Gleich zu Beginn klärt der Autor auf, dass die körperliche Veränderung des Menschen mit seinem Stressmanagement unmittelbar verbunden ist. In stressfreien Zeiten hat der menschliche Körper die Veranlagung, durchweg schlank zu sein. Doch mal ehrlich, gerade in der heutigen Zeit, wer steht da nicht unter Stress - immer und überall? Sobald jedoch das Stressmanagement in Kraft tritt, beginnen die Veränderungen an unseren Körpern. Einige werden dick, während sich andere scheinbar gar nicht verändern - doch dies nur auf den ersten Blick. Auch in dünnen Menschen gehen Veränderungen vor, diese merken sie nur nicht so schnell und diese Veränderungen erweisen sich bei den dünnen Menschen zum Teil als tödlich, denn: Zur Jahrtausendwende begannen Nierenspezialisten das sogenannte "Gewichtsparadoxon" zu untersuchen, denn wenn es in der Theorie heißt, ein schlanker Körper wäre gesund und könne besser mit Krankheiten umgehen, so sieht es in der Realität so aus, dass Krankheiten wie Nierenversagen, Schlaganfälle, Hirnblutungen, Herzinfarkte, Herschwäche, Lungenversagen, Leberversagen, Blutvergiftungen und Diabetes Typ 2 eher von dicken Menschen überlebt werden, als von dünnen.
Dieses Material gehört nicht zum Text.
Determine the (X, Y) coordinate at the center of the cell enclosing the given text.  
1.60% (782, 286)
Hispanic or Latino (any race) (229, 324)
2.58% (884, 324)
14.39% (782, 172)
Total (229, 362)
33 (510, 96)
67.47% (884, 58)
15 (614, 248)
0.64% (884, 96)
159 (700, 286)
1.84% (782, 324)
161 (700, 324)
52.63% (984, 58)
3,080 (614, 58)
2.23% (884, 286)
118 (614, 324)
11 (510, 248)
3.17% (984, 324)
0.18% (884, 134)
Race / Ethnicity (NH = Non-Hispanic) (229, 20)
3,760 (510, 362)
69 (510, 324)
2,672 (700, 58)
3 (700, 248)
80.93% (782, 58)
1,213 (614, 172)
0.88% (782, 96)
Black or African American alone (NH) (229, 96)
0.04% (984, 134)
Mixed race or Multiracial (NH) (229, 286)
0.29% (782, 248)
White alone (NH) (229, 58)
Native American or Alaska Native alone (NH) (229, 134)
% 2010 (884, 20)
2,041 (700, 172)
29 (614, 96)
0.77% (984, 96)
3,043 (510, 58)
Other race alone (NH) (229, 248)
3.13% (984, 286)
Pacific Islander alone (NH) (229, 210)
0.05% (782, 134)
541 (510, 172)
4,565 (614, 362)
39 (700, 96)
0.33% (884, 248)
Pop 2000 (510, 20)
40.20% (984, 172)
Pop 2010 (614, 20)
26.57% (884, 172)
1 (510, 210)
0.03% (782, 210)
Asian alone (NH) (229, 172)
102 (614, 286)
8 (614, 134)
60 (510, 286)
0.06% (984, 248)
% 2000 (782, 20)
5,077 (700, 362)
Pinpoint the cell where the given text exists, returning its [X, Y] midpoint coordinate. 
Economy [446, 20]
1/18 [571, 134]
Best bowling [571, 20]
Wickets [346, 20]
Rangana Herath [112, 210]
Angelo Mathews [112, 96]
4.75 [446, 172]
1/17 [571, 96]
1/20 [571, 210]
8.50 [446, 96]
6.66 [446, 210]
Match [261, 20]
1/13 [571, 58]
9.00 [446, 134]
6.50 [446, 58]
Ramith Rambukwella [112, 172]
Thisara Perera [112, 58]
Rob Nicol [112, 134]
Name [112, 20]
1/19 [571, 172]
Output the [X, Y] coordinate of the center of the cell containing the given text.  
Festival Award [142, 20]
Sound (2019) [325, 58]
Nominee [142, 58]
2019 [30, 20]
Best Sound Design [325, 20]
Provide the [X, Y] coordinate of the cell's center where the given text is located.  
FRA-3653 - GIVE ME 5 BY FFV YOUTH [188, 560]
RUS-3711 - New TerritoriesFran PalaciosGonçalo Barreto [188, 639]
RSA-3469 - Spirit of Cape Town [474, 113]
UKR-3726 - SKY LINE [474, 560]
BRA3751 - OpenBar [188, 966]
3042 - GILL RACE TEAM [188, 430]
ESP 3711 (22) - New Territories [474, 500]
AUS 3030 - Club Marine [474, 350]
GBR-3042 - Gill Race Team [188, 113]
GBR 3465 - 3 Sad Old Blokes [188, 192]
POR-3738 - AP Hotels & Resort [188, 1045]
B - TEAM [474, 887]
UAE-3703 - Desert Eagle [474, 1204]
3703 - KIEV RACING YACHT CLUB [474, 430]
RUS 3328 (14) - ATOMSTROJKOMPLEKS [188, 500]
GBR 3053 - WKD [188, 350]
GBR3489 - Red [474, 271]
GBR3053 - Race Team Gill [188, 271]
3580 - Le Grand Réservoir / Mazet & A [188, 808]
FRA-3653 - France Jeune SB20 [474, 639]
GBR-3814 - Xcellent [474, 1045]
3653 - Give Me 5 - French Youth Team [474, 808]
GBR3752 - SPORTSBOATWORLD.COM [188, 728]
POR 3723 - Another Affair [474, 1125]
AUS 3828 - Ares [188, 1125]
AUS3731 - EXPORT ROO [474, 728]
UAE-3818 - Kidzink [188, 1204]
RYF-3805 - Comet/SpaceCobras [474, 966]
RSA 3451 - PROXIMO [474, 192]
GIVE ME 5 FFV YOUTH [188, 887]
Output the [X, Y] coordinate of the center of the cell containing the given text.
In diesem Buch klärt der Autor klar und verständlich auf, warum, wieso und weshalb gerade dicke Menschen, deutlich bessere Überlebenschancen haben als dünnere und an den meisten Mythen zum Thema Übergewicht, nichts dran ist. Wobei hier anzumerken ist, dieses Buch ist kein Diät-Buch, es soll lediglich über Fakten aufklären!
Ein überaus interessantes und informatives Sachbuch zum Thema Übergewicht! Der Aufbau des Buches hat mir unheimlich gut gefallen. Zu Beginn klärt der Autor über geschichtliche Veränderungen der Körperbetrachtung auf und, was ich wahnsinnig faszinierend finde, er räumt von vorne bis hinten mit den gängigen Vorurteilen gegen dicken Menschen auf. Das Buch wurde sprachlich so angelegt, dass auch ich als Laie durchaus behaupten kann, es verstanden zu haben und überhaupt konnte ich mir das ein oder andere zynische Lächeln nicht verkneifen, wenn so manches Vorurteil untersucht und von vorne bis hinten widerlegt wurde, denn mal ehrlich, auch ich gehöre zu denjenigen, die mit bestimmten Krankheiten besser klarkommen müsste, als andere - wenn ihr versteht was ich meine.